The Chaldean King Nebuchadnezzar II (604-561 BC) was responsible for making Babylon into one of the wonders of the ancient world. He is the Biblical king who sacked Jerusalem and carried off 10,000 captives to help him build his monumental capital. He is credited with constructing the famous Hanging Gardens of Babylon, one of the seven wonders of the ancient world. (There have been recent reports that archaeologists may have located the actual site of the gardens). They are described as “built with roofs from trunks of cedar wood”. Nebuchadnezzar also built the city gates which were decorated with huge bronze bulls.
In 539 BC the Babylonian Empire fell to Cyrus the Great, King of Persia who sacked and burned the city. Under Cyrus and later the Persian King Darius the Great, Babylon became the administrative capital of the Persian Empire. It was a centre of learning and scientific advancement. Astronomy and mathematics flourished.
The city remained under Persian Rule for two centuries until Alexander the Great rode into Babylon in 331 BC after Darius III, the last Achaemenid king was defeated and killed by his own men.

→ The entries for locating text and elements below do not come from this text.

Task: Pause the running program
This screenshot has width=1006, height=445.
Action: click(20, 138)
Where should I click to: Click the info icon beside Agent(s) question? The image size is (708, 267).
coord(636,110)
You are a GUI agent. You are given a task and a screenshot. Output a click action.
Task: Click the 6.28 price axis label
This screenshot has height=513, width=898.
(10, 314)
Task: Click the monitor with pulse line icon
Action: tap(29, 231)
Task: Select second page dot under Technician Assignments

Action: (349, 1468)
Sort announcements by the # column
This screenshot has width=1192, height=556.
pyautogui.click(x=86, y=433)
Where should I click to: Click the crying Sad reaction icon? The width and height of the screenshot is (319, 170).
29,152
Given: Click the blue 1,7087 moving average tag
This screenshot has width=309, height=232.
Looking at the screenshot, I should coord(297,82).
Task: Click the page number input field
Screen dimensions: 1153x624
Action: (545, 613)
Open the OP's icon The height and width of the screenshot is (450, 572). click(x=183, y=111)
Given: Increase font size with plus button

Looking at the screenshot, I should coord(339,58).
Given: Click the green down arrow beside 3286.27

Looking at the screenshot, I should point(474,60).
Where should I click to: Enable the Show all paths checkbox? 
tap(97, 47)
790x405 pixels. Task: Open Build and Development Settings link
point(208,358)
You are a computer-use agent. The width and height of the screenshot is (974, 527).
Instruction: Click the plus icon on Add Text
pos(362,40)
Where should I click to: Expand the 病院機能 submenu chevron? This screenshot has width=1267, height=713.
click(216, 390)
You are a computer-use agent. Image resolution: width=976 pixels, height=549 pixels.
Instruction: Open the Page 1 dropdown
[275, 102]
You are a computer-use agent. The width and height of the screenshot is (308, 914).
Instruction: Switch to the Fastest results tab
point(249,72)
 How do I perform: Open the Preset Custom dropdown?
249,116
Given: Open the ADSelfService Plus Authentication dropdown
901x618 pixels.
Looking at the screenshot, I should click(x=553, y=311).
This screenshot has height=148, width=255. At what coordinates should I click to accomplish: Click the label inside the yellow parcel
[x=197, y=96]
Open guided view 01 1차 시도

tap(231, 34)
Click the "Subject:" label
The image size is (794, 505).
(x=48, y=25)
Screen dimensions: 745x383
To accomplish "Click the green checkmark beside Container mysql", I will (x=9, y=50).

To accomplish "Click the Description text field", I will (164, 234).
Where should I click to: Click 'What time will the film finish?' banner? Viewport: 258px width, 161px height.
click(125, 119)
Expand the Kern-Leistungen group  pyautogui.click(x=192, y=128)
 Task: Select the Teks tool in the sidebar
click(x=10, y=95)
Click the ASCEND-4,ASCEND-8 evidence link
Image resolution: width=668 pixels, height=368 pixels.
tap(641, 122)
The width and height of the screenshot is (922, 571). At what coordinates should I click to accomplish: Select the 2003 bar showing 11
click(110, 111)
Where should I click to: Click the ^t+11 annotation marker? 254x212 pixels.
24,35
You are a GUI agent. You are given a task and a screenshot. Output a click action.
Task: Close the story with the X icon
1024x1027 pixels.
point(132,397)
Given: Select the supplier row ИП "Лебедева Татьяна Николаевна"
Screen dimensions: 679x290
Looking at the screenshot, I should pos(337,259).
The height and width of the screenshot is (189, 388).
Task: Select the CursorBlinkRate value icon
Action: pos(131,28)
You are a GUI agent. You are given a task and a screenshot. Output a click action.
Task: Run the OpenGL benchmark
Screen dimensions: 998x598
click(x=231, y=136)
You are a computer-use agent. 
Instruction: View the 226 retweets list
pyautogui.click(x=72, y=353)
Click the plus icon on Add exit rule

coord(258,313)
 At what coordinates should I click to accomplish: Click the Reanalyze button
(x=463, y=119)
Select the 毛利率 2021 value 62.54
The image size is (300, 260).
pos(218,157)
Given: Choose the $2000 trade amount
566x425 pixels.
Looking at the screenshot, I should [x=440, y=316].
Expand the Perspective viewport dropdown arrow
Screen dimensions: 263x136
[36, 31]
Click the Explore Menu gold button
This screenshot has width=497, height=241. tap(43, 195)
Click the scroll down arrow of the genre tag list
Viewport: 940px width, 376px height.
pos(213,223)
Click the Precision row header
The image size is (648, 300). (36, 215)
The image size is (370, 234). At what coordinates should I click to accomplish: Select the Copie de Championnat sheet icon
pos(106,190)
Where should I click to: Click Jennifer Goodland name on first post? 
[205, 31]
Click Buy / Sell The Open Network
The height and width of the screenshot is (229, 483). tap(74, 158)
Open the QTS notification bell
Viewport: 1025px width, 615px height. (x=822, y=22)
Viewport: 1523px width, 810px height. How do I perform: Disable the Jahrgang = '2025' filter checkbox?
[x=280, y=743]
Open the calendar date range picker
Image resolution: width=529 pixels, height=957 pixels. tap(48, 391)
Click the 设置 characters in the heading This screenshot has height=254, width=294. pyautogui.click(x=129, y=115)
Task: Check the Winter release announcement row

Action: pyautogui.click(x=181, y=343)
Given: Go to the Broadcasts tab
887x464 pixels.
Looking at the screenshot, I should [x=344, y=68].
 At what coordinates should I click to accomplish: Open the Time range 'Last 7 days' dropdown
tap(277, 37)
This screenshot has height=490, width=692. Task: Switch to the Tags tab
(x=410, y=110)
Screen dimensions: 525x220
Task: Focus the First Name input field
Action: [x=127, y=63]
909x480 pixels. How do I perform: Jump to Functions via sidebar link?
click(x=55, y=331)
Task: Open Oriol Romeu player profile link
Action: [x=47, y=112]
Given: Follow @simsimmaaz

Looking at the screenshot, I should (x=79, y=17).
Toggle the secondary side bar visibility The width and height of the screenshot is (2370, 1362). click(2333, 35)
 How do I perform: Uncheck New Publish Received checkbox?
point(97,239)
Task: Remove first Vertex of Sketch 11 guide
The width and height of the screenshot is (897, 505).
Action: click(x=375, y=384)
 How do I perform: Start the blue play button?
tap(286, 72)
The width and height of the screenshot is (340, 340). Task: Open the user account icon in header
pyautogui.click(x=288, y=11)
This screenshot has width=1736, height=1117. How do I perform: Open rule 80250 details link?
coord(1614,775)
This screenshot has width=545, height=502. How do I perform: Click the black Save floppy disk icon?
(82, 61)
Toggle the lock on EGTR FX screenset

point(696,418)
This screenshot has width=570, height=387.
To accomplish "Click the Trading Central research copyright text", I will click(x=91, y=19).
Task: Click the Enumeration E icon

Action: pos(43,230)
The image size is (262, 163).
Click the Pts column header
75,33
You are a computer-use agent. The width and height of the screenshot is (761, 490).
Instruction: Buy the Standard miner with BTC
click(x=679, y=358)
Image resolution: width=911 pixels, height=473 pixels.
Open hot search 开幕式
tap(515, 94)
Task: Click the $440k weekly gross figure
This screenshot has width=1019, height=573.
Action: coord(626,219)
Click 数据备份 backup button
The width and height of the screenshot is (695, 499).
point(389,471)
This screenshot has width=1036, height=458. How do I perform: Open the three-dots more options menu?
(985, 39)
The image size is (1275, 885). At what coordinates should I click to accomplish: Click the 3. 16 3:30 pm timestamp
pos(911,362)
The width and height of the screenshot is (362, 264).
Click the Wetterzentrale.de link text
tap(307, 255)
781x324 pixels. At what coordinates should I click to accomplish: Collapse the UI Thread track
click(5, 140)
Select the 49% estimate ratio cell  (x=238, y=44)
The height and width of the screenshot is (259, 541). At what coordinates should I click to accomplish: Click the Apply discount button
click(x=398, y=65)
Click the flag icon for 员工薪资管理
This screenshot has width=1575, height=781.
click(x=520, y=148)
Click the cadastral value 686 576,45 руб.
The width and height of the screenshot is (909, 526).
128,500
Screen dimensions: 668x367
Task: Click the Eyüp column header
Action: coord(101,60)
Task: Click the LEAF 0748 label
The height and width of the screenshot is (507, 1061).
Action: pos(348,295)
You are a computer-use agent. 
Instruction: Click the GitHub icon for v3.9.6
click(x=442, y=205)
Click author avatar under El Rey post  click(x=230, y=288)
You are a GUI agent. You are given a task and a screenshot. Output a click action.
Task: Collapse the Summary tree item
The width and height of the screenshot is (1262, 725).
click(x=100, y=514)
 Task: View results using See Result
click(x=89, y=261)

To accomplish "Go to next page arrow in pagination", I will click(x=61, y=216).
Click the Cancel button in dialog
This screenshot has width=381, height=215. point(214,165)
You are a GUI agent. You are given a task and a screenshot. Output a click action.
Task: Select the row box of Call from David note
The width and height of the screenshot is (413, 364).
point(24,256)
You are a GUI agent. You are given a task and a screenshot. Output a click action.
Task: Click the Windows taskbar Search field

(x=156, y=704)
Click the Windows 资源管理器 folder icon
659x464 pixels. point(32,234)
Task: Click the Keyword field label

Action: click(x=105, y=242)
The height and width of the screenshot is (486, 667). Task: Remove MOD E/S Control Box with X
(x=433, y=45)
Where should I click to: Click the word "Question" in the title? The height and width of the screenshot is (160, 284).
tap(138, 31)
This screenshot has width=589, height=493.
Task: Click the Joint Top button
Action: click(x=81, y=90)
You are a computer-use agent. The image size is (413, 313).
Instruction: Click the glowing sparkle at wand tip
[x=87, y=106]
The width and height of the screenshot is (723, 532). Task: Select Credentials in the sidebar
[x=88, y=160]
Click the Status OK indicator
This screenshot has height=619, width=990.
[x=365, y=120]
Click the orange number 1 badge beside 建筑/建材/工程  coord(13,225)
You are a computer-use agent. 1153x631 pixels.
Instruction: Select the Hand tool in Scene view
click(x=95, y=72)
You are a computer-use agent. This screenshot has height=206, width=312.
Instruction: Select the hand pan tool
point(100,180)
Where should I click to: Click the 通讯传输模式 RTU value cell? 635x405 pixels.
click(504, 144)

After Alexander returned from his campaigns in the East in 331 BC, he was warned by the seers not to go into the city. It was summer and the heat was oppressive. His advisors encouraged him to go instead to the summer palace at Susa. There had been adverse omens the Magi advised him against entering Babylon. Alexander scoffed at the omens and made his way into the city. Not long afterwards, after a few nights of excessive drinking, Alexander died. He was 33 years old.